NEW YORK - Nobody wanted to stick his or her neck out Tuesday. The stock market edged slightly lower as the Federal Reserve started a two-day policy meeting that may herald the beginning of the end for its economic stimulus.

Few expect that the Fed will announce that it plans to "taper" its huge bond-buying program after its meeting wraps up Wednesday. However, good news on the U.S. economy this month, including a blockbuster jobs report, and a budget deal in Washington appeared to have increased the likelihood of a change.

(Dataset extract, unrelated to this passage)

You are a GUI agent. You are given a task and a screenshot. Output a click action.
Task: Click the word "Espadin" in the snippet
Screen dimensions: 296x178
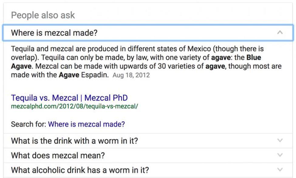tap(95, 75)
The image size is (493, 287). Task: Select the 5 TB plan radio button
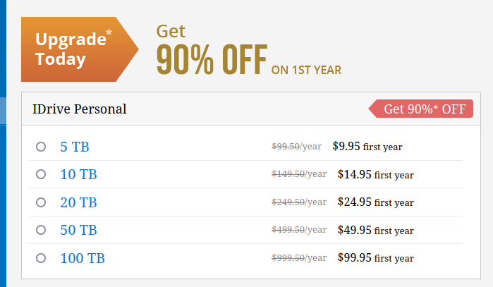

"It's just the taper drama, that's really all the market seems focused on," said Dean Junkans, chief investment officer for Wells Fargo Private Bank. "The chances of them doing something tomorrow are higher than they were a month ago."

Major stock indexes fell slightly. The Standard & Poor's 500 index eased 5.54 points, or 0.31 percent, to 1,781. The Dow Jones industrial average crept down 9.31 points, or 0.06 percent, to 15,875.26. The Nasdaq composite edged lower by 5.84 points, or 0.14 percent, to 4,023.68.

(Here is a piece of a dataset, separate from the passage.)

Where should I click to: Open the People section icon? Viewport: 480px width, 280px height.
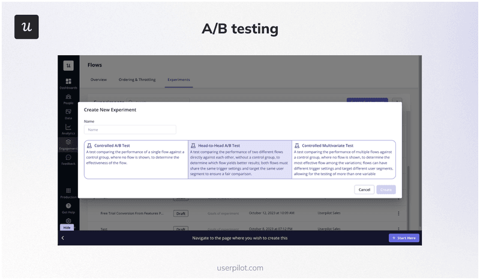click(x=68, y=97)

The S&P 500 index dropped 1.5 percent in June when Chairman Ben Bernanke outlined a potential exit for the Fed from its stimulus strategy.

Instead of worrying about the market's immediate reaction to Wednesday's Fed's announcement, investors should focus on the positive backdrop for stocks, said Charles Schwab chief investment officer Liz Ann Sonders. "Dips that we get are not going to be terribly severe," she said.

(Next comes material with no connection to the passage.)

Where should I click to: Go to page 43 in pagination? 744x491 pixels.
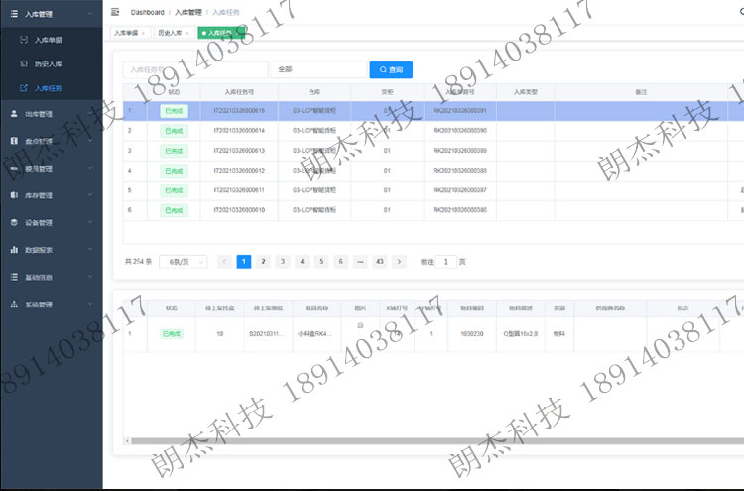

In government bond trading, the yield on the 10-year Treasury note dropped to 2.84 percent from 2.88 percent Monday, as investors bought bonds on a day when the government said consumer prices remained flat. When prices rise, the value of bonds falls. In commodities trading, the price of gold fell $14.30, or 1 percent, to $1,230 an ounce. Oil dropped 26 cents, or 0.3 percent, to $97.22 a barrel.